Dans son rapport, le Comité P ajoute également que pour entamer une course-poursuite d’un véhicule suspect, il faut être vigilant, préparé (en ayant une bonne formation) et juger adéquatement la situation en évaluant les risques et en ne mettant pas en péril la vie ou la sécurité de personnes. Cette évaluation des risques doit se faire en fonction de la nature et de la gravité de l’infraction commise ou du comportement adopté et de la nécessité d’intercepter la personne, des conditions climatiques et routières, de la présence de piétons, de la densité de circulation et de l’existence de zones à risques, de la présence de passagers à bord du véhicule suspect et des caractéristiques des deux véhicules impliqués.  En outre, le Comité P note que la tentative d’échapper à une arrestation ne constitue pas un facteur pour déterminer la gravité du crime ou la nécessité d’une arrestation immédiate.  

Enfin, le tribunal a également dû se référer à la loi sur la fonction de police et plus particulièrement aux articles 1 et 37 dont les critères ont été analysés précédemment.  

Les trois conditions étant remplies, les policiers ont tous été tenus pénalement responsables.

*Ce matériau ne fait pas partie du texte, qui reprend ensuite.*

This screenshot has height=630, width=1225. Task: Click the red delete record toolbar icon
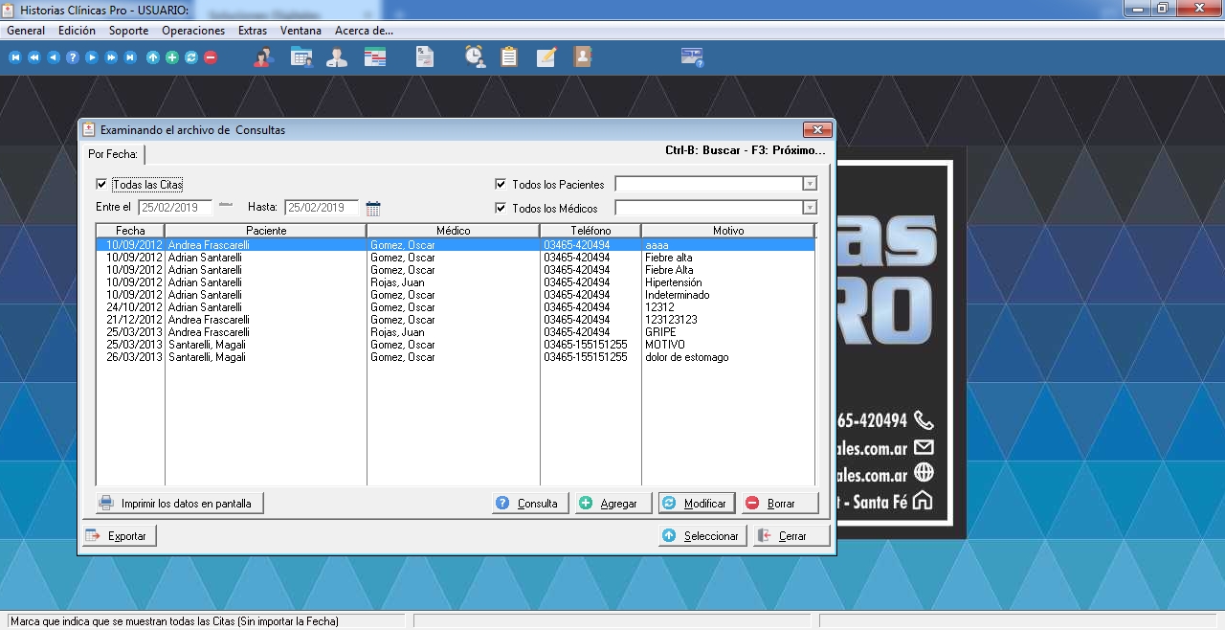click(211, 57)
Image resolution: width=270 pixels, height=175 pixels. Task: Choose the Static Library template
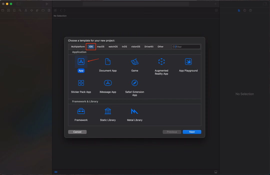pyautogui.click(x=108, y=111)
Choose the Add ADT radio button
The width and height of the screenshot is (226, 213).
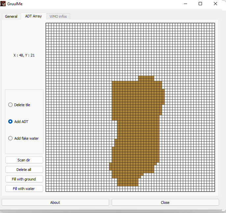pos(11,122)
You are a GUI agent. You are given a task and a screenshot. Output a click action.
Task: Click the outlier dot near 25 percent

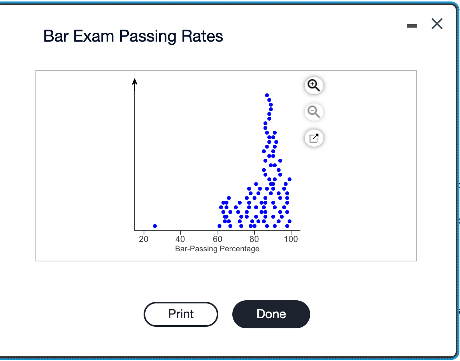click(155, 226)
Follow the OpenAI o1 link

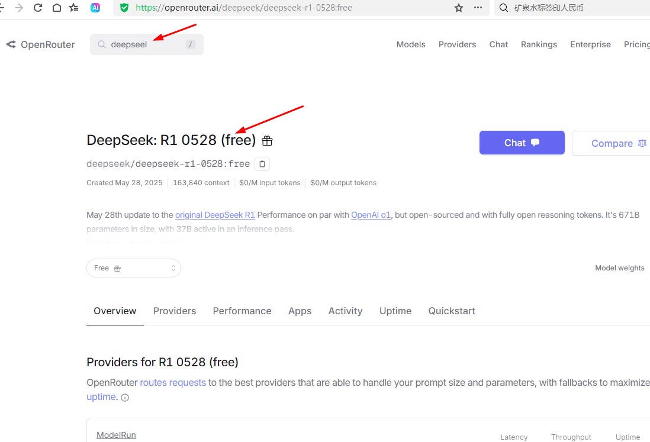pos(371,215)
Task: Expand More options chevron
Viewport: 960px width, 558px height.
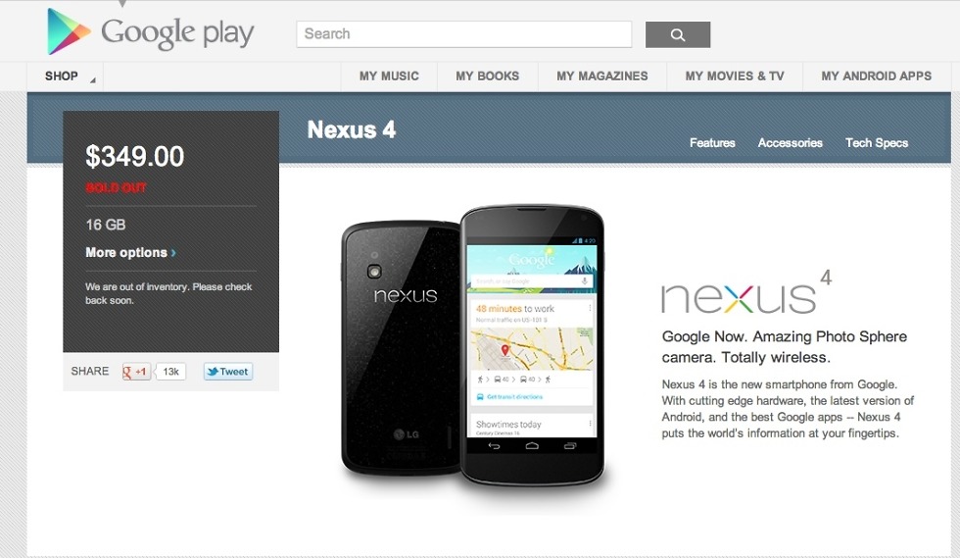Action: pyautogui.click(x=174, y=253)
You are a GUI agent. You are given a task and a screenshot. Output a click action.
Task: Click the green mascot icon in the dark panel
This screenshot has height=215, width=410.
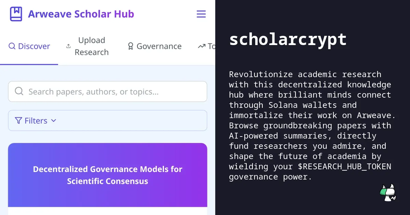[388, 192]
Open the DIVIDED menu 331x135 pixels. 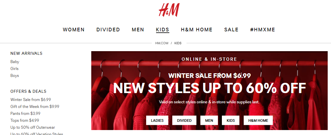click(108, 30)
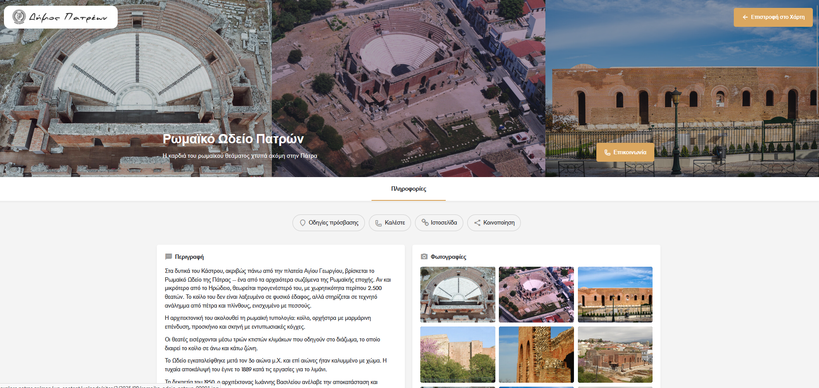
Task: Click the back arrow icon in Επιστροφή στο Χάρτη
Action: point(745,17)
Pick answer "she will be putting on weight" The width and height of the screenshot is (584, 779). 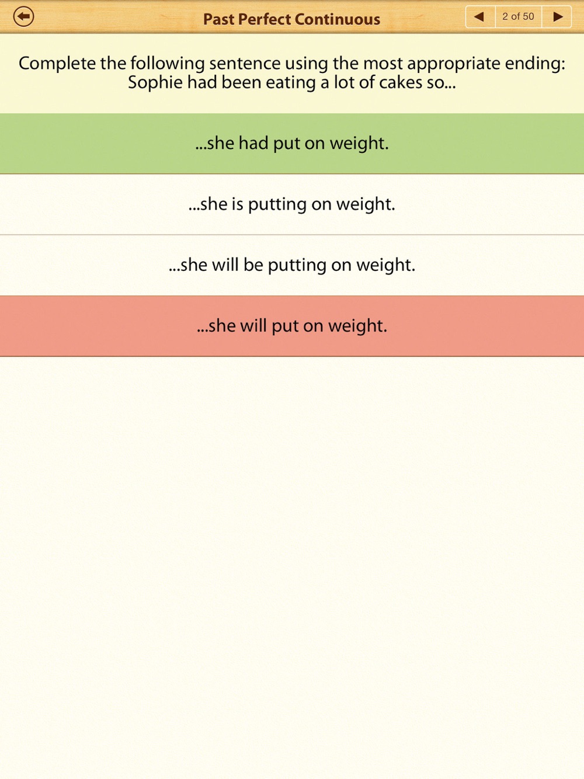click(x=292, y=265)
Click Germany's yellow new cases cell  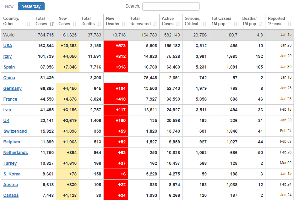(68, 88)
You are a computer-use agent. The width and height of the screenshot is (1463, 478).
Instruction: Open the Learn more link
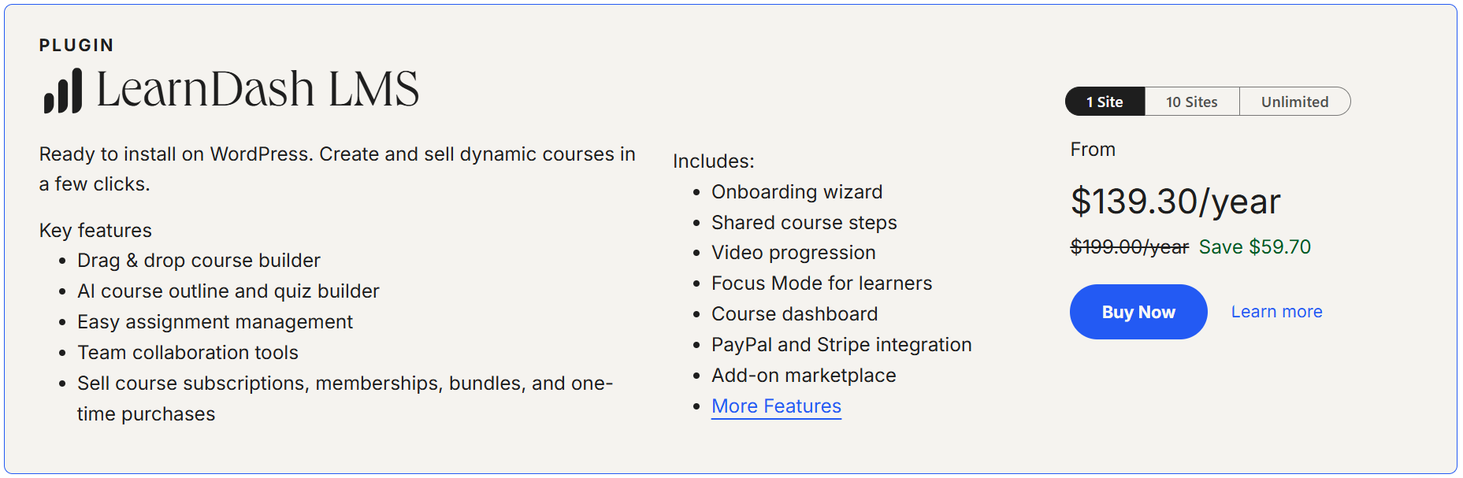tap(1276, 311)
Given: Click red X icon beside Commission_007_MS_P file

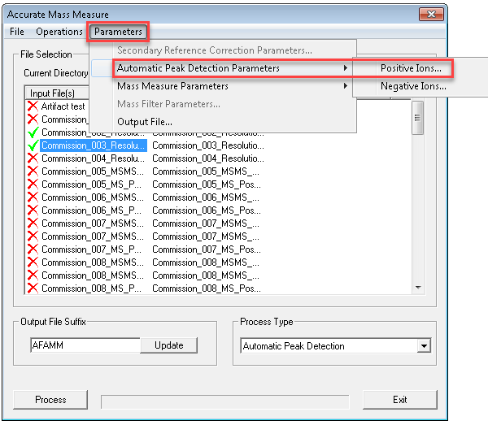Looking at the screenshot, I should tap(33, 249).
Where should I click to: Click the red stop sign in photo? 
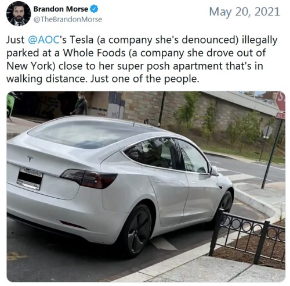(280, 102)
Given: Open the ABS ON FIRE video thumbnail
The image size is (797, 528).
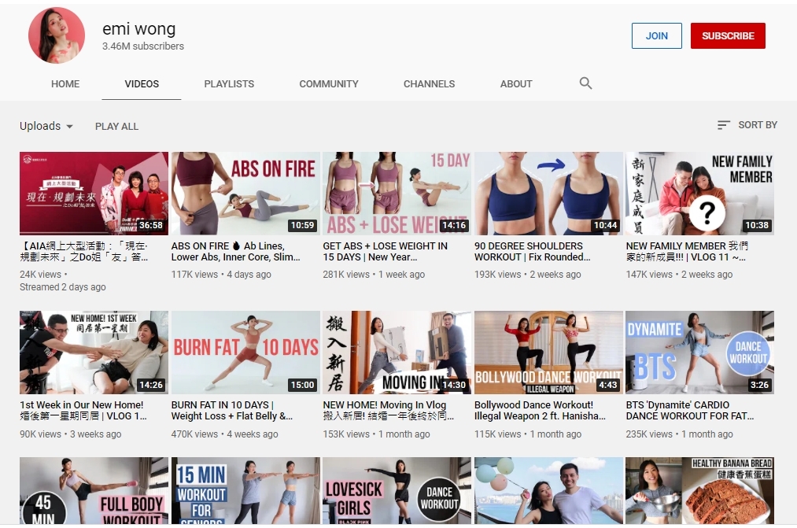Looking at the screenshot, I should click(x=245, y=194).
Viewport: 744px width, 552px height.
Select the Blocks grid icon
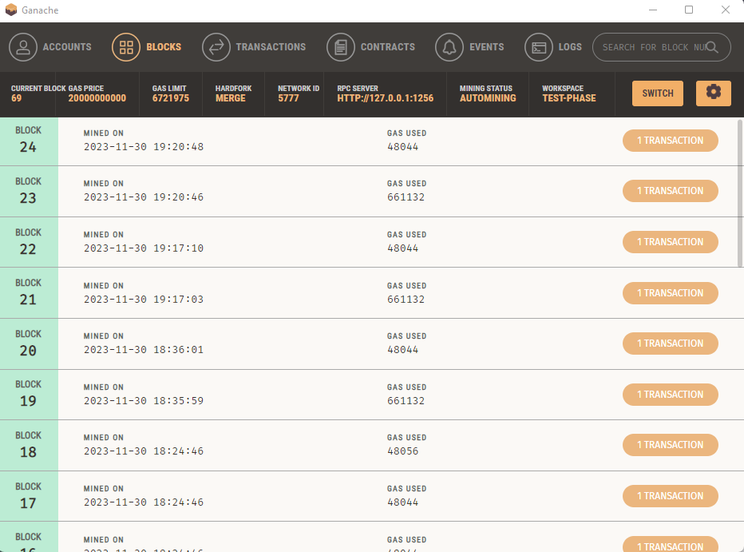tap(126, 47)
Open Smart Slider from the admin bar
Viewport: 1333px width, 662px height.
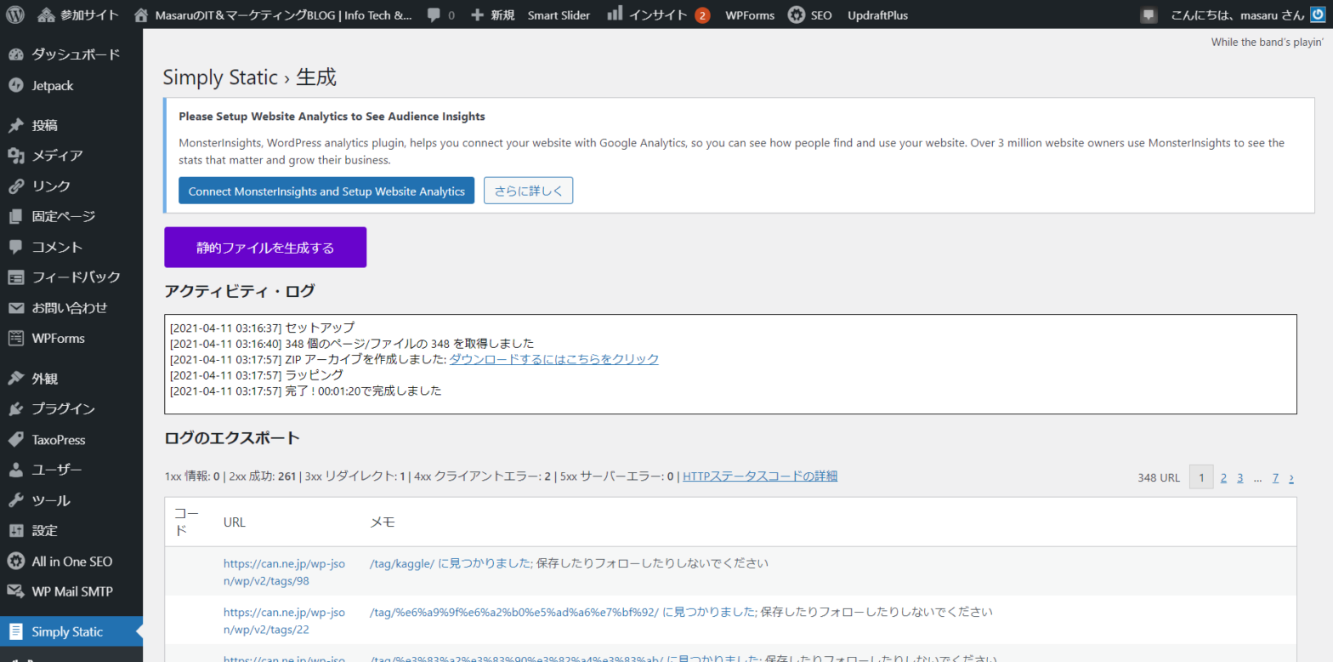pos(559,14)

Ils ont tenté d’y échapper en invoquant le fait qu’ils n’avaient jamais été formés sur la poursuite des véhicules. Le tribunal a toutefois estimé que “l’absence de formation spécifique en la matière ne saurait constituer une cause de justification”, notamment car la formation initiale des policiers inclut à la fois un module sur la loi sur la fonction de police et un module sur la gestion de la violence, incluant l’interception des véhicules.   

Cette responsabilité pénale se matérialise par leur condamnation. 

Il découle de cette responsabilité pénale une responsabilité civile, laquelle se matérialise par la condamnation de l’assureur des véhicules de police à payer une somme d’argent à certains membres de la famille Toumi en guise de réparation des dommages moraux desquels ils ont été victimes. Toutefois, cette réparation n’est pas intégrale, car le tribunal a estimé la responsabilité civile des policiers à seulement 40%, tandis que Ouassim Toumi a été considéré responsable à 60%. En effet, lorsqu’une victime a elle-même commis une faute qui a contribué à son propre dommage, le juge peut opter pour un partage de responsabilité. 

Et la condamnation alors ? 

Alors qu’il est très rare que des policiers soient poursuivis et condamnés dans ce type de dossier, les trois inspecteurs ont été déclarés coupables d’homicide involontaire par défaut de prévoyance ou de précaution avec la circonstance que la mort est une conséquence d’un accident de la circulation. En vertu des articles 418 et 419 du Code pénal, l’inspecteur qui avait positionné son véhicule à la sortie du tunnel a été condamné à 10 mois d’emprisonnement, dont la moitié avec sursis. Le conducteur de la voiture qui a initié la course-poursuite a, quant à lui, été condamné à 8 mois d’emprisonnement, dont la moitié avec sursis et son coéquipier à 5 mois d’emprisonnement dont la moitié avec sursis. Ils ont, par ailleurs, tous été condamnés à payer une amende assortie d’un sursis de trois ans. Le sursis assorti à leurs peines respectives se justifie par le fait qu’aucun d’entre eux n’a d’antécédents judiciaires.  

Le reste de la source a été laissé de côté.